_What is required_. Turn the entries below into a JSON list of strings, with one string per line and no strings for blank lines. Leave the pictures out of the answer.

◇ ◇ ◇ ◇ ◇

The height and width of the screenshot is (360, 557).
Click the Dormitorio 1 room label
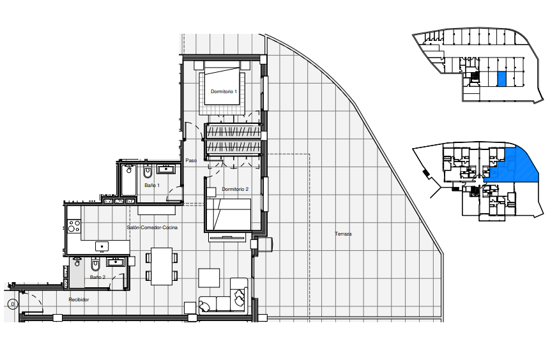[224, 92]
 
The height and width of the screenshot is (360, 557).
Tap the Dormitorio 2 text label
[235, 189]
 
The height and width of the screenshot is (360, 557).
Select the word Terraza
[343, 234]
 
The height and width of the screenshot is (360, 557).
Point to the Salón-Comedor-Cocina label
[152, 228]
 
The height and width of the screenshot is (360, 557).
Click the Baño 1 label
[152, 185]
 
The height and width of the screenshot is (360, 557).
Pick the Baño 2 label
[98, 277]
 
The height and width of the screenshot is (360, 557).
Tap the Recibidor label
[79, 299]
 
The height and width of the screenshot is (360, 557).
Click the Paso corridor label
[191, 160]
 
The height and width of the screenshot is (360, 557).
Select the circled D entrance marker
[13, 304]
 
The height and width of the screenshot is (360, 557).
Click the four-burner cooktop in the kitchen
[74, 226]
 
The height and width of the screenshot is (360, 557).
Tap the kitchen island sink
[102, 246]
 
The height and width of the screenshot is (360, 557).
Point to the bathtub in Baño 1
[128, 180]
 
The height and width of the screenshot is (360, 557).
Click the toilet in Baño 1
[148, 172]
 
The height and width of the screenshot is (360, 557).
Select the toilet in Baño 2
[95, 264]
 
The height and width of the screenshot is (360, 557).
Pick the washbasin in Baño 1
[166, 169]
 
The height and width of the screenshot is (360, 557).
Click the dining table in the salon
[162, 266]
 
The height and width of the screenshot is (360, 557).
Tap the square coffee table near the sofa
[209, 278]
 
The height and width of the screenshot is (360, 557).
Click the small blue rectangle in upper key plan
[501, 79]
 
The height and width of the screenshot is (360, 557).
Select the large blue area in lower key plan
[515, 167]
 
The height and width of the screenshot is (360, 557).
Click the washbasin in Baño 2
[115, 262]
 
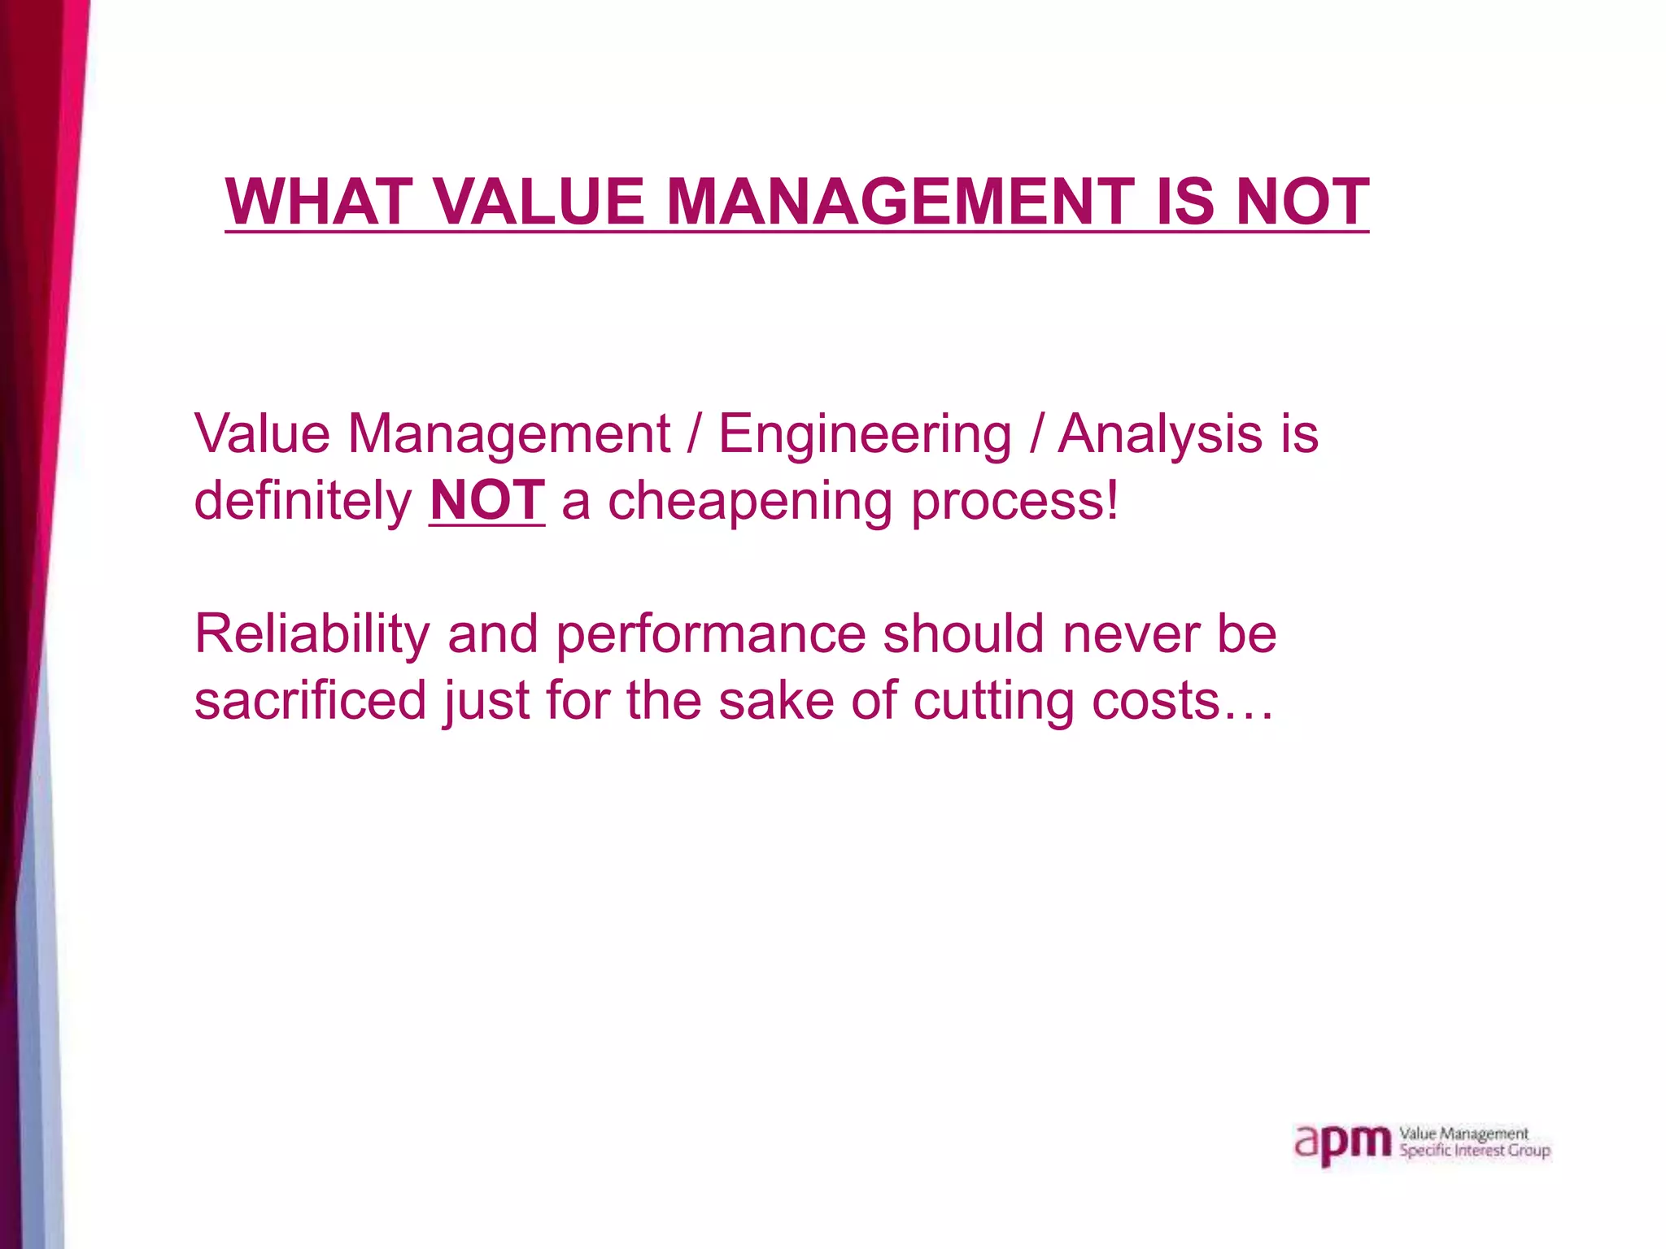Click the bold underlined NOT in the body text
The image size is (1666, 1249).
pos(486,500)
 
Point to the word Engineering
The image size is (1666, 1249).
pos(865,435)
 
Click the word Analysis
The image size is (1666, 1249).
pos(1160,435)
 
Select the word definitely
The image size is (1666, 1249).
pos(303,500)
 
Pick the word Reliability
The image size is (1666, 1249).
pos(311,634)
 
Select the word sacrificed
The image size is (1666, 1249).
pos(310,701)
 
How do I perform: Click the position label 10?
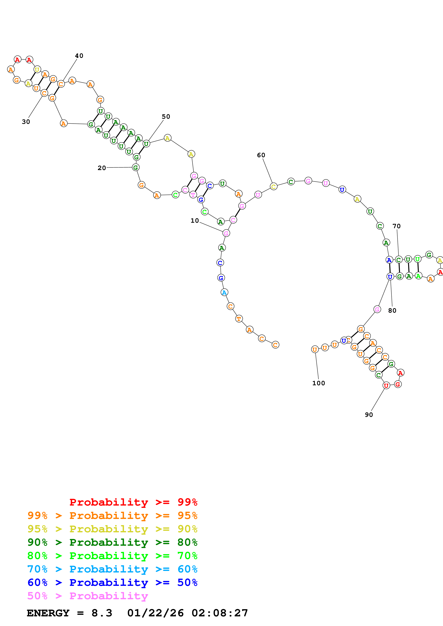(x=195, y=221)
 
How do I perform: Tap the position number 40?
(x=79, y=56)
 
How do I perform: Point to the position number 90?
(x=369, y=415)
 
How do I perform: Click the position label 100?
(x=318, y=383)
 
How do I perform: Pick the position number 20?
(x=102, y=168)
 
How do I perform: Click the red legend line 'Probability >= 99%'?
(x=133, y=502)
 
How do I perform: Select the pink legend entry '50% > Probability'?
(x=88, y=596)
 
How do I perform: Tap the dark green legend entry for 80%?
(x=112, y=542)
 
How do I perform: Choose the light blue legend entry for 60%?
(x=112, y=569)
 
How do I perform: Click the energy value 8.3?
(x=102, y=613)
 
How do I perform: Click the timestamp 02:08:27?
(x=220, y=613)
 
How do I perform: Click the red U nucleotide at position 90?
(x=386, y=385)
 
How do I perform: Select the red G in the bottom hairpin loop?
(x=398, y=384)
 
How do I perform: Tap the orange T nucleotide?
(x=239, y=319)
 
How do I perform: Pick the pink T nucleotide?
(x=193, y=195)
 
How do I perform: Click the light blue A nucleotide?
(x=224, y=292)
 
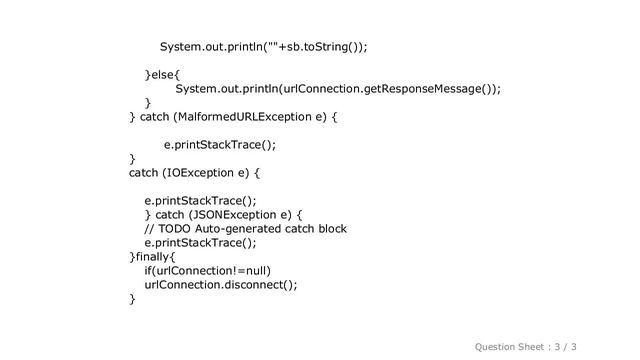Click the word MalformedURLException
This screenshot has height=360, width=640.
point(249,117)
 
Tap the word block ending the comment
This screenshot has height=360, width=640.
point(329,228)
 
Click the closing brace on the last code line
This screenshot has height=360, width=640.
point(132,298)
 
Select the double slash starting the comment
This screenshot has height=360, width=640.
point(149,228)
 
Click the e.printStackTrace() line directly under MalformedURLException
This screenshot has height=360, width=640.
point(220,145)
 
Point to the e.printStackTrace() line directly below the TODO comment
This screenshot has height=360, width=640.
point(200,242)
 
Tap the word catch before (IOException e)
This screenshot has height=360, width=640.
point(144,173)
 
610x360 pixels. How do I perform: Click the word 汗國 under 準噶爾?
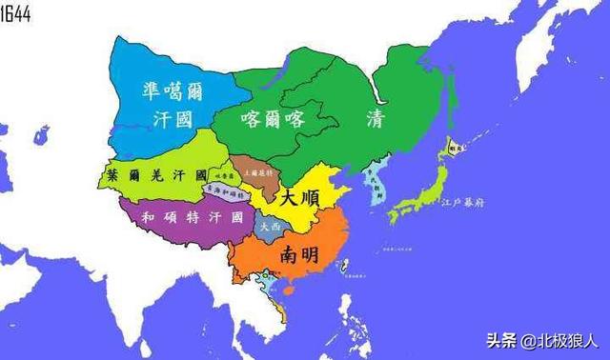coord(173,118)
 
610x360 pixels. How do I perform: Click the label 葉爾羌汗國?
coord(158,175)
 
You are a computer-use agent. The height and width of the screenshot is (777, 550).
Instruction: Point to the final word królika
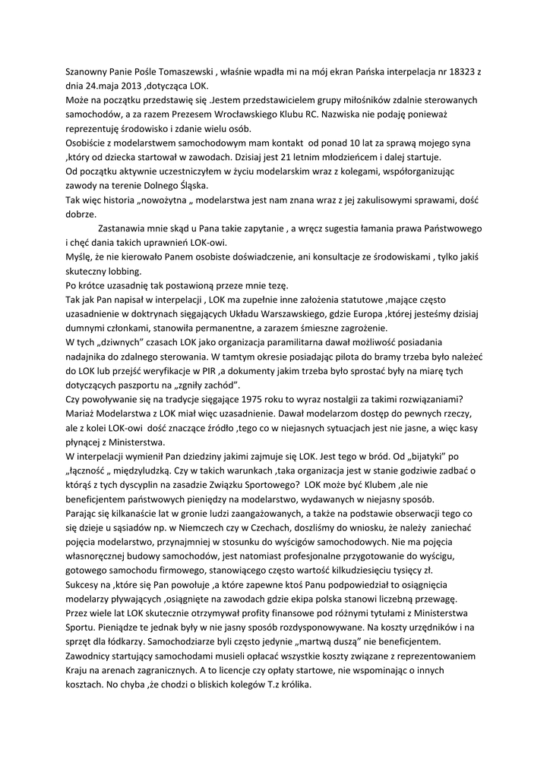[x=292, y=685]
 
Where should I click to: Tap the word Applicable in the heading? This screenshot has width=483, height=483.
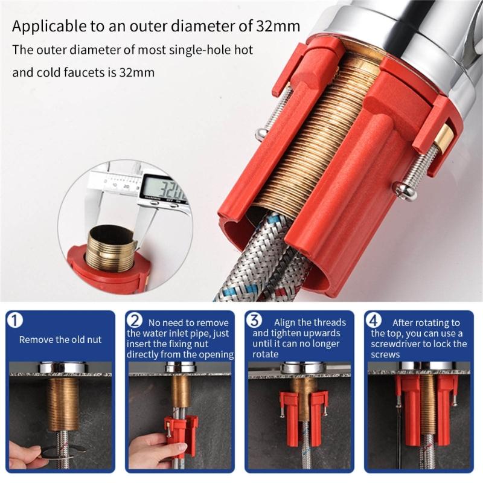coord(45,27)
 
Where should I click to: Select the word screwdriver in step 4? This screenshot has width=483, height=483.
coord(398,344)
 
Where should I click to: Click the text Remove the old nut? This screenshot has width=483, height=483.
coord(60,339)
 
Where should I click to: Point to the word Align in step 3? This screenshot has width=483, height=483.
coord(286,322)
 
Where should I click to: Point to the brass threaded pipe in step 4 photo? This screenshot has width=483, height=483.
coord(427,401)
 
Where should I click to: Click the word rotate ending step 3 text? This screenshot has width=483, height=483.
coord(266,354)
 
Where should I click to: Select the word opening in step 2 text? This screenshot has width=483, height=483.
coord(214,354)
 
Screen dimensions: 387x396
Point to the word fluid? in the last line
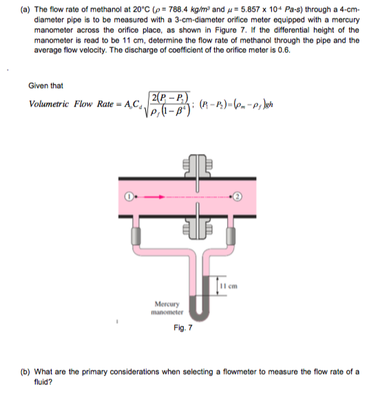click(x=43, y=381)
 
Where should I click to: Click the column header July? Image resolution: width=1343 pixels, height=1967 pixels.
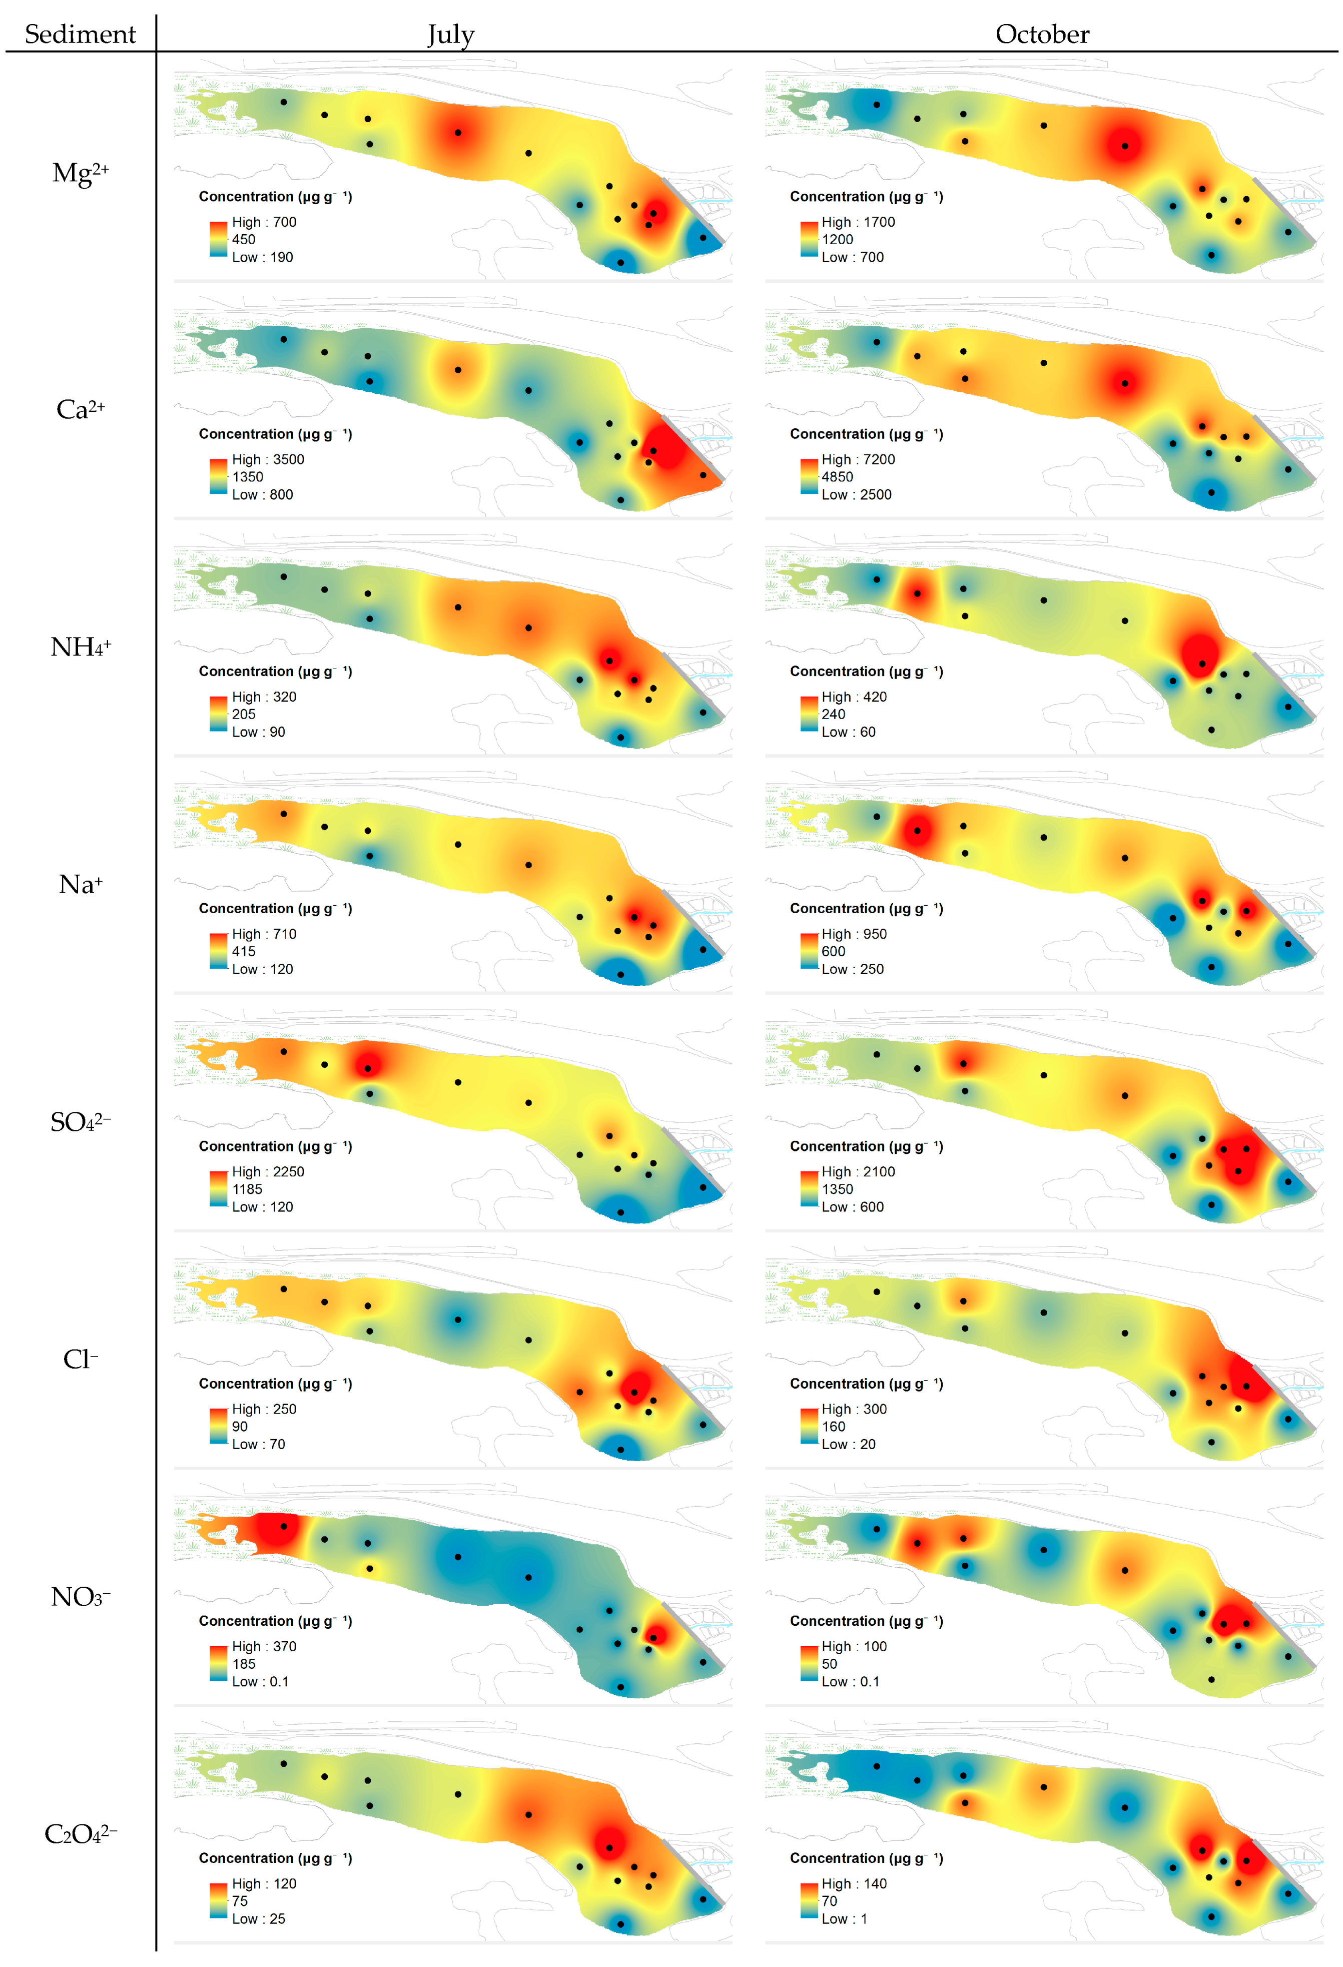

◇ ◇ ◇ ◇ ◇

_The completed task_.
[
  "The height and width of the screenshot is (360, 557).",
  "Click the Dormitorio 1 room label",
  "[224, 92]",
  "The height and width of the screenshot is (360, 557).",
  "Tap the Dormitorio 2 text label",
  "[235, 189]",
  "The height and width of the screenshot is (360, 557).",
  "Select the word Terraza",
  "[343, 234]",
  "The height and width of the screenshot is (360, 557).",
  "Point to the Salón-Comedor-Cocina label",
  "[152, 228]",
  "The height and width of the screenshot is (360, 557).",
  "Click the Baño 1 label",
  "[152, 185]",
  "The height and width of the screenshot is (360, 557).",
  "Pick the Baño 2 label",
  "[98, 277]",
  "The height and width of the screenshot is (360, 557).",
  "Tap the Recibidor label",
  "[79, 299]",
  "The height and width of the screenshot is (360, 557).",
  "Click the Paso corridor label",
  "[191, 160]",
  "The height and width of the screenshot is (360, 557).",
  "Select the circled D entrance marker",
  "[13, 304]",
  "The height and width of the screenshot is (360, 557).",
  "Click the four-burner cooktop in the kitchen",
  "[74, 226]",
  "The height and width of the screenshot is (360, 557).",
  "Tap the kitchen island sink",
  "[102, 246]",
  "The height and width of the screenshot is (360, 557).",
  "Point to the bathtub in Baño 1",
  "[128, 180]",
  "The height and width of the screenshot is (360, 557).",
  "Click the toilet in Baño 1",
  "[148, 172]",
  "The height and width of the screenshot is (360, 557).",
  "Select the toilet in Baño 2",
  "[95, 264]",
  "The height and width of the screenshot is (360, 557).",
  "Pick the washbasin in Baño 1",
  "[166, 169]",
  "The height and width of the screenshot is (360, 557).",
  "Click the dining table in the salon",
  "[162, 266]",
  "The height and width of the screenshot is (360, 557).",
  "Tap the square coffee table near the sofa",
  "[209, 278]",
  "The height and width of the screenshot is (360, 557).",
  "Click the small blue rectangle in upper key plan",
  "[501, 79]",
  "The height and width of the screenshot is (360, 557).",
  "Select the large blue area in lower key plan",
  "[515, 167]",
  "The height and width of the screenshot is (360, 557).",
  "Click the washbasin in Baño 2",
  "[115, 262]",
  "Click the bold underlined NOT in the body text",
  "The image size is (1666, 1249).",
  "pos(486,500)",
  "Point to the word Engineering",
  "The image size is (1666, 1249).",
  "pos(865,435)",
  "Click the word Analysis",
  "The image size is (1666, 1249).",
  "pos(1160,435)",
  "Select the word definitely",
  "The image size is (1666, 1249).",
  "pos(303,500)",
  "Pick the word Reliability",
  "The image size is (1666, 1249).",
  "pos(311,634)",
  "Select the word sacrificed",
  "The image size is (1666, 1249).",
  "pos(310,701)",
  "How do I perform: Click the position label 10?",
  "(x=195, y=221)",
  "How do I perform: Tap the position number 40?",
  "(x=79, y=56)",
  "How do I perform: Point to the position number 90?",
  "(x=369, y=415)",
  "How do I perform: Click the position label 100?",
  "(x=318, y=383)",
  "How do I perform: Pick the position number 20?",
  "(x=102, y=168)",
  "How do I perform: Click the red legend line 'Probability >= 99%'?",
  "(x=133, y=502)",
  "How do I perform: Select the pink legend entry '50% > Probability'?",
  "(x=88, y=596)",
  "How do I perform: Tap the dark green legend entry for 80%?",
  "(x=112, y=542)",
  "How do I perform: Choose the light blue legend entry for 60%?",
  "(x=112, y=569)",
  "How do I perform: Click the energy value 8.3?",
  "(x=102, y=613)",
  "How do I perform: Click the timestamp 02:08:27?",
  "(x=220, y=613)",
  "How do I perform: Click the red U nucleotide at position 90?",
  "(x=386, y=385)",
  "How do I perform: Select the red G in the bottom hairpin loop?",
  "(x=398, y=384)",
  "How do I perform: Tap the orange T nucleotide?",
  "(x=239, y=319)",
  "How do I perform: Pick the pink T nucleotide?",
  "(x=193, y=195)",
  "How do I perform: Click the light blue A nucleotide?",
  "(x=224, y=292)",
  "Click the word MalformedURLException",
  "This screenshot has height=360, width=640.",
  "point(249,117)",
  "Tap the word block ending the comment",
  "This screenshot has height=360, width=640.",
  "point(329,228)",
  "Click the closing brace on the last code line",
  "This screenshot has height=360, width=640.",
  "point(132,298)",
  "Select the double slash starting the comment",
  "This screenshot has height=360, width=640.",
  "point(149,228)",
  "Click the e.printStackTrace() line directly under MalformedURLException",
  "This screenshot has height=360, width=640.",
  "point(220,145)",
  "Point to the e.printStackTrace() line directly below the TODO comment",
  "This screenshot has height=360, width=640.",
  "point(200,242)",
  "Tap the word catch before (IOException e)",
  "This screenshot has height=360, width=640.",
  "point(144,173)",
  "610x360 pixels. How do I perform: Click the word 汗國 under 準噶爾?",
  "coord(173,118)",
  "610x360 pixels. How do I perform: Click the label 葉爾羌汗國?",
  "coord(158,175)",
  "You are a computer-use agent. The height and width of the screenshot is (777, 550).",
  "Instruction: Point to the final word królika",
  "[x=292, y=685]",
  "Where should I click to: Tap the word Applicable in the heading? This screenshot has width=483, height=483.",
  "coord(45,27)",
  "Where should I click to: Select the word screwdriver in step 4? This screenshot has width=483, height=483.",
  "coord(398,344)",
  "Where should I click to: Click the text Remove the old nut? This screenshot has width=483, height=483.",
  "coord(60,339)",
  "Where should I click to: Point to the word Align in step 3? This screenshot has width=483, height=483.",
  "coord(286,322)",
  "Where should I click to: Point to the brass threaded pipe in step 4 photo? This screenshot has width=483, height=483.",
  "coord(427,401)",
  "Where should I click to: Click the word rotate ending step 3 text? This screenshot has width=483, height=483.",
  "coord(266,354)",
  "Where should I click to: Select the word opening in step 2 text? This screenshot has width=483, height=483.",
  "coord(214,354)",
  "Screen dimensions: 387x396",
  "Point to the word fluid? in the last line",
  "click(x=43, y=381)",
  "Where should I click to: Click the column header July? Image resolution: width=1343 pixels, height=1967 pixels."
]